Records for locating described items
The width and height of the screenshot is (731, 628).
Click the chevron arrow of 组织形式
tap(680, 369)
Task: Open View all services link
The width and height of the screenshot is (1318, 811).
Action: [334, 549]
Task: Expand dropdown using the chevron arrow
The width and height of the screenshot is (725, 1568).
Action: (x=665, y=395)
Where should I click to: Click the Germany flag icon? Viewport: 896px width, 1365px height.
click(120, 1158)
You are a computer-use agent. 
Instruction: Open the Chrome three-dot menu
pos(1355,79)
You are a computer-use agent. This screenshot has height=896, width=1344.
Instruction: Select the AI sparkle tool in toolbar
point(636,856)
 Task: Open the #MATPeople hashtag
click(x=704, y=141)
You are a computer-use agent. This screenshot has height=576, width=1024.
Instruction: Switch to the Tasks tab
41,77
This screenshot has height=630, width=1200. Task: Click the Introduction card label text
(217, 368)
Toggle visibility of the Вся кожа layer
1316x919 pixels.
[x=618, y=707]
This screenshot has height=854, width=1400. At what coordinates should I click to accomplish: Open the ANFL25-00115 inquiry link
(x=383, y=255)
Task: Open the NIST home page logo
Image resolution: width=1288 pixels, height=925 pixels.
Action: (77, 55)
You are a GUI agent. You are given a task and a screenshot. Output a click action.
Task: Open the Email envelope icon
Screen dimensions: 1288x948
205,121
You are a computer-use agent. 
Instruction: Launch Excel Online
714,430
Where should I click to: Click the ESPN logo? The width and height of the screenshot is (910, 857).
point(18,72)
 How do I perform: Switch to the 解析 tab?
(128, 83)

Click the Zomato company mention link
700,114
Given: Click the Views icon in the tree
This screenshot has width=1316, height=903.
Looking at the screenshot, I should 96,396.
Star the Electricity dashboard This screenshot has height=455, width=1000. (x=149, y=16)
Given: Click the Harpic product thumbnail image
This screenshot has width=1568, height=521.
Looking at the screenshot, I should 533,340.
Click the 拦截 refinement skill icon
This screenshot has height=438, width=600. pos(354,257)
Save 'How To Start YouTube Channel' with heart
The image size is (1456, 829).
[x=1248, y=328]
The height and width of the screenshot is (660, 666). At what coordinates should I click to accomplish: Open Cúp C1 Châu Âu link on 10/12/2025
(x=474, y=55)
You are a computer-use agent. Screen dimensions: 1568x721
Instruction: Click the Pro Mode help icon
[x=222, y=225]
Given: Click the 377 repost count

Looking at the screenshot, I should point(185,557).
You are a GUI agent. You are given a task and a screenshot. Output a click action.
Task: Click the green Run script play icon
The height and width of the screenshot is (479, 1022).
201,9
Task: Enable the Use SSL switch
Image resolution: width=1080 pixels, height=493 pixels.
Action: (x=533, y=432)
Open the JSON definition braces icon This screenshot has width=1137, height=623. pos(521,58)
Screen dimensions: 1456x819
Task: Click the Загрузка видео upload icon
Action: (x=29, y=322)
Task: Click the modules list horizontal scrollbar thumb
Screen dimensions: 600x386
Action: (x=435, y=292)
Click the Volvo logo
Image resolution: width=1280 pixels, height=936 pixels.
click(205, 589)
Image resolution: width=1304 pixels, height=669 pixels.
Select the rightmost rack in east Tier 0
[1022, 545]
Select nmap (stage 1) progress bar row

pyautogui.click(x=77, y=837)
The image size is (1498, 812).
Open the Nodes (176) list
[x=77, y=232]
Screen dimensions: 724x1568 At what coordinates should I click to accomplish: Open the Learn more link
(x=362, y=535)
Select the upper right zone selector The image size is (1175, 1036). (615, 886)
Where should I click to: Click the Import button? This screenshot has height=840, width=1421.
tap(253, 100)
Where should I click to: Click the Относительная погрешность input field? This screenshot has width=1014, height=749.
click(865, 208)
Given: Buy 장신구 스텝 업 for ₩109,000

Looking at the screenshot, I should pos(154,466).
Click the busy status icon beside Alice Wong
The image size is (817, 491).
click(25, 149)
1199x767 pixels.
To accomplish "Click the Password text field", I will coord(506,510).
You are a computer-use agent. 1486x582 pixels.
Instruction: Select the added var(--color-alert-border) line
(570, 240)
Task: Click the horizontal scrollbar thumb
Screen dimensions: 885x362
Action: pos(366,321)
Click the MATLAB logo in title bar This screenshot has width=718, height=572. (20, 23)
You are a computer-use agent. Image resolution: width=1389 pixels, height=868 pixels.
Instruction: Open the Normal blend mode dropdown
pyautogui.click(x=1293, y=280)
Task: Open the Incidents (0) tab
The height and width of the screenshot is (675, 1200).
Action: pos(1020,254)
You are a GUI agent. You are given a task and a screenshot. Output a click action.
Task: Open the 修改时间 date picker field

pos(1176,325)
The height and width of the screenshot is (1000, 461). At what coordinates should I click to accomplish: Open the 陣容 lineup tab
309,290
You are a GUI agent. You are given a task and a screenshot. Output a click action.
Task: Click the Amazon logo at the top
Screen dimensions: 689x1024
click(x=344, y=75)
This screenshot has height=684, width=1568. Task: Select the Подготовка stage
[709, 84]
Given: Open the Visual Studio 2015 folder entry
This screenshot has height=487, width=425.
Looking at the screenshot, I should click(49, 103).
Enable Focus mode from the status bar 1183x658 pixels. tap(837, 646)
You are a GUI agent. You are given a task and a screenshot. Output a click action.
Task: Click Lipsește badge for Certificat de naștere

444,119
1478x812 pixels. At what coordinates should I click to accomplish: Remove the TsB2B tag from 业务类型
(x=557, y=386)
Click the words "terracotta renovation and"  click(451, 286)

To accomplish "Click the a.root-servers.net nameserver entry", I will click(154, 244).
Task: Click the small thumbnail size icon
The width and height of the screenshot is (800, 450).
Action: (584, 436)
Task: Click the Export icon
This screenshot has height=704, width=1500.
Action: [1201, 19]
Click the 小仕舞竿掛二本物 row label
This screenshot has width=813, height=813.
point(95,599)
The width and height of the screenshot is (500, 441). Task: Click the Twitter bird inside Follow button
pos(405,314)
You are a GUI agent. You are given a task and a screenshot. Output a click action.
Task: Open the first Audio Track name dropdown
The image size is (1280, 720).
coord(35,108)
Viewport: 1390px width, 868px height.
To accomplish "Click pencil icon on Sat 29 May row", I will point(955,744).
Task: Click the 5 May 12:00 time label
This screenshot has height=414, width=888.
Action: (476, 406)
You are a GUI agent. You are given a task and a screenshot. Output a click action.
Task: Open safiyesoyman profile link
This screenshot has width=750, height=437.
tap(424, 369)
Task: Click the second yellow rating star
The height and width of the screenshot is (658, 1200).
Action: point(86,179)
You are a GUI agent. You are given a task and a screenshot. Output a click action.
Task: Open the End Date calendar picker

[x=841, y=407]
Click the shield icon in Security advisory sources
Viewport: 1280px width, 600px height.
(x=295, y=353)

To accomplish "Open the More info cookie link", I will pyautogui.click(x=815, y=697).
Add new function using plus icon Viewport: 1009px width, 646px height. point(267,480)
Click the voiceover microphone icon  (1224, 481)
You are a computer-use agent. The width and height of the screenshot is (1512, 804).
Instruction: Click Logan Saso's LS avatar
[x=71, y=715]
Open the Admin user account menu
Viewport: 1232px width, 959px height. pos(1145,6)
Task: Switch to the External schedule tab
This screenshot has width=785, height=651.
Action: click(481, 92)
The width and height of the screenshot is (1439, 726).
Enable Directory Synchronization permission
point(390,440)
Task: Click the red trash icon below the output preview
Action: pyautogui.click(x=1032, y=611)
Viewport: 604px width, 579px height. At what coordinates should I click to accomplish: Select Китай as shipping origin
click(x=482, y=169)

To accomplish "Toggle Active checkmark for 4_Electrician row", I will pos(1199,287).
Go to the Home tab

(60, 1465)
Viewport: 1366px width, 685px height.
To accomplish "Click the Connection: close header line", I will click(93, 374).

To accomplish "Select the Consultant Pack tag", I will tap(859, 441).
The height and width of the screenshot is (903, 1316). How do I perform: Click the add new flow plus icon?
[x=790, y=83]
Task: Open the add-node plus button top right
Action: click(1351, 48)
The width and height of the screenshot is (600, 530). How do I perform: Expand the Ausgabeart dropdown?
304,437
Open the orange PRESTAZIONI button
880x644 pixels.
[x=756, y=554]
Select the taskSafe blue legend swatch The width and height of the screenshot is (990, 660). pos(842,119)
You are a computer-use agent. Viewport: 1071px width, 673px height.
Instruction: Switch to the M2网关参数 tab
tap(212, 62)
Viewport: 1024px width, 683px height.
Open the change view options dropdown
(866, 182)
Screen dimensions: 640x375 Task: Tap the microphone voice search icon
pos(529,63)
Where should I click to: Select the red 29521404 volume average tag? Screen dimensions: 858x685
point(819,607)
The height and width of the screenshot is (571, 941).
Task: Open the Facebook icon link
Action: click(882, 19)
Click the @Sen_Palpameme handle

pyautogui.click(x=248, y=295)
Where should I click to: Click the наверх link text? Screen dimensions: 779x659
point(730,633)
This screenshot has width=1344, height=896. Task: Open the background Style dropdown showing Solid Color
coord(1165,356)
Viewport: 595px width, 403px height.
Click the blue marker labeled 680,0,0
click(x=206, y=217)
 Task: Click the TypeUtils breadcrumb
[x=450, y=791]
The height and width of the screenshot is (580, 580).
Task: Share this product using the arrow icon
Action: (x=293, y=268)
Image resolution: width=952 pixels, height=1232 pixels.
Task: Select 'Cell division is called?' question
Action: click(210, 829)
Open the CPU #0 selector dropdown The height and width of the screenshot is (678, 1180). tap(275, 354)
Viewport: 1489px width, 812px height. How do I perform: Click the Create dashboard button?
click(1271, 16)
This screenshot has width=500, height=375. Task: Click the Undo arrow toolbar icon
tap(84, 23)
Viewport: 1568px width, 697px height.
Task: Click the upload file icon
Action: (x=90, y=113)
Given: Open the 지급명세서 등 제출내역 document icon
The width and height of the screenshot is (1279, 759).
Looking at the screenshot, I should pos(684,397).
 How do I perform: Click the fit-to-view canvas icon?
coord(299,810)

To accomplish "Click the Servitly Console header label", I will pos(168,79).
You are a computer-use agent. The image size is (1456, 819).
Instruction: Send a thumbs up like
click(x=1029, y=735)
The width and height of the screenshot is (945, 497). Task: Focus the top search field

_To do_
Turn everything from the line containing "Task: Switch to the External schedule tab" down to the line containing "click(x=206, y=217)" into a numbered list, leaving out blank lines.

_Solution to this exercise_
1. Task: Switch to the External schedule tab
2. This screenshot has width=785, height=651.
3. Action: click(481, 92)
4. The width and height of the screenshot is (1439, 726).
5. Enable Directory Synchronization permission
6. point(390,440)
7. Task: Click the red trash icon below the output preview
8. Action: pyautogui.click(x=1032, y=611)
9. Viewport: 604px width, 579px height. At what coordinates should I click to accomplish: Select Китай as shipping origin
10. click(x=482, y=169)
11. To accomplish "Toggle Active checkmark for 4_Electrician row", I will pos(1199,287).
12. Go to the Home tab
13. (60, 1465)
14. Viewport: 1366px width, 685px height.
15. To accomplish "Click the Connection: close header line", I will click(93, 374).
16. To accomplish "Select the Consultant Pack tag", I will tap(859, 441).
17. The height and width of the screenshot is (903, 1316). How do I perform: Click the add new flow plus icon?
18. [x=790, y=83]
19. Task: Open the add-node plus button top right
20. Action: click(1351, 48)
21. The width and height of the screenshot is (600, 530). How do I perform: Expand the Ausgabeart dropdown?
22. 304,437
23. Open the orange PRESTAZIONI button
24. 880x644 pixels.
25. [x=756, y=554]
26. Select the taskSafe blue legend swatch The width and height of the screenshot is (990, 660). pos(842,119)
27. You are a computer-use agent. Viewport: 1071px width, 673px height.
28. Instruction: Switch to the M2网关参数 tab
29. tap(212, 62)
30. Viewport: 1024px width, 683px height.
31. Open the change view options dropdown
32. (866, 182)
33. Screen dimensions: 640x375 Task: Tap the microphone voice search icon
34. pos(529,63)
35. Where should I click to: Select the red 29521404 volume average tag? Screen dimensions: 858x685
36. point(819,607)
37. The height and width of the screenshot is (571, 941).
38. Task: Open the Facebook icon link
39. Action: click(882, 19)
40. Click the @Sen_Palpameme handle
41. pyautogui.click(x=248, y=295)
42. Where should I click to: Click the наверх link text? Screen dimensions: 779x659
43. point(730,633)
44. This screenshot has width=1344, height=896. Task: Open the background Style dropdown showing Solid Color
45. coord(1165,356)
46. Viewport: 595px width, 403px height.
47. Click the blue marker labeled 680,0,0
48. click(x=206, y=217)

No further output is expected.